New Solar Cell Harnesses Nearly Entire Solar Spectrum

A newly developed solar cell prototype is capable of capturing nearly all energy from the solar spectrum and could potentially be the world’s most solar cell, operating at 44.5% efficiency.

Unlike conventional solar cells, the new device is actually multiple cells stacked into one device. It also uses concentrator photovoltaic (CPV) panels, in which lenses concentrate sunlight onto micro-scale solar cells.

Two areas of novelty

Two main aspects of this new device are novel. First, it uses a family of materials based on gallium antimonide (GaSb) substrates, which are usually found in applications for infra-red lasers and photodetectors. The novel GaSb-based solar cells are assembled into a stacked structure along with high efficiency solar cells grown on conventional substrates that capture shorter wavelength solar photons. In addition, the stacking procedure uses a technique known as transfer-printing, which enables three dimensional assembly of these tiny devices with a high degree of precision.

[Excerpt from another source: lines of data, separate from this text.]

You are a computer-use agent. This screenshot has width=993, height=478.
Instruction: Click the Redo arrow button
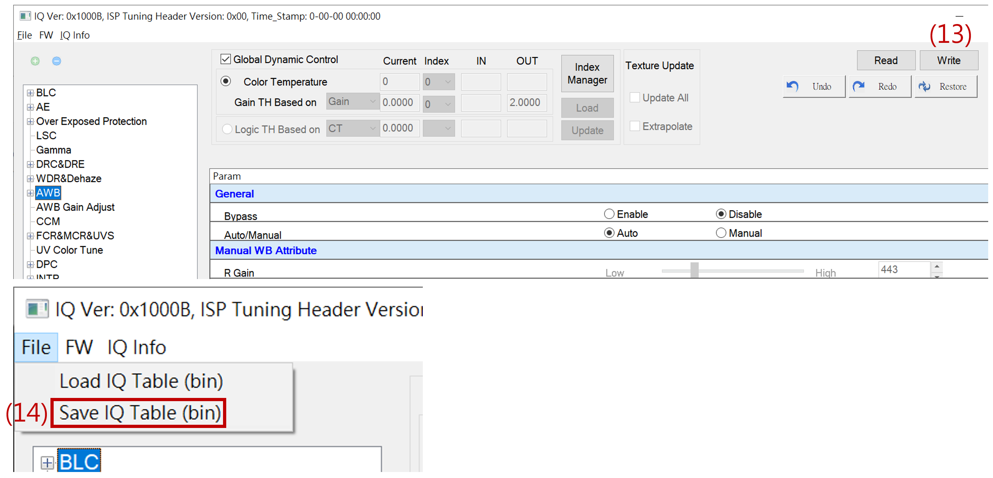pyautogui.click(x=880, y=86)
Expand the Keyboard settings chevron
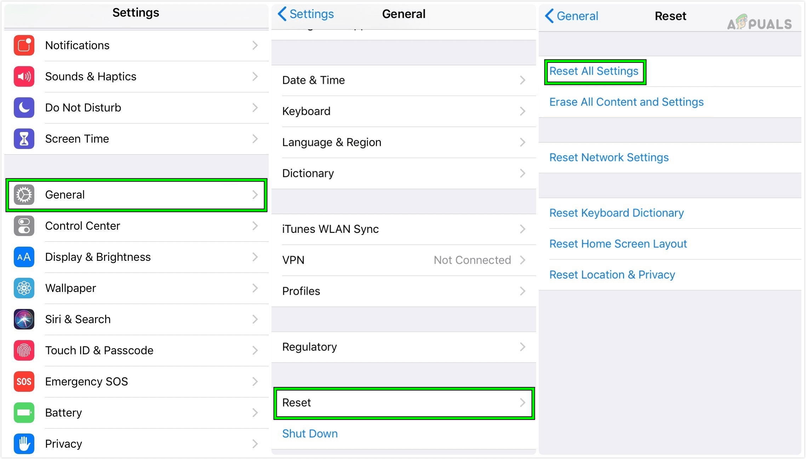 (x=523, y=111)
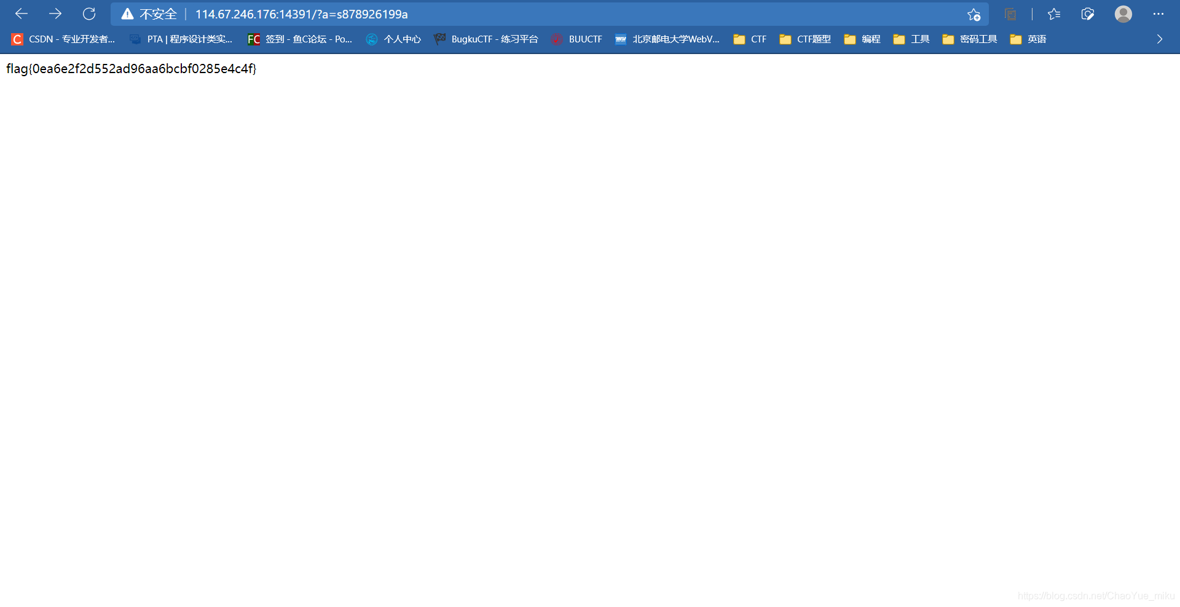Click the profile avatar icon
Viewport: 1180px width, 607px height.
1123,14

While the prototype itself is very expensive, the researchers at George Washington University who are behind the project want to use the same techniques to create a much less expensive version they hope to bring to market.

Breakthrough thanks to government funding

The research builds on the advancements made by the MOSAIC Program, a $24 million research project funded by the Advanced Research Projects Agency-Energy (ARPA-E) that funds 11 separate teams across the U.S., each seeking to develop technologies and concepts to revolutionize photovoltaic performance and reduce costs. The researchers note that funding for this type of research is essential for developing viable commercial technology in the future.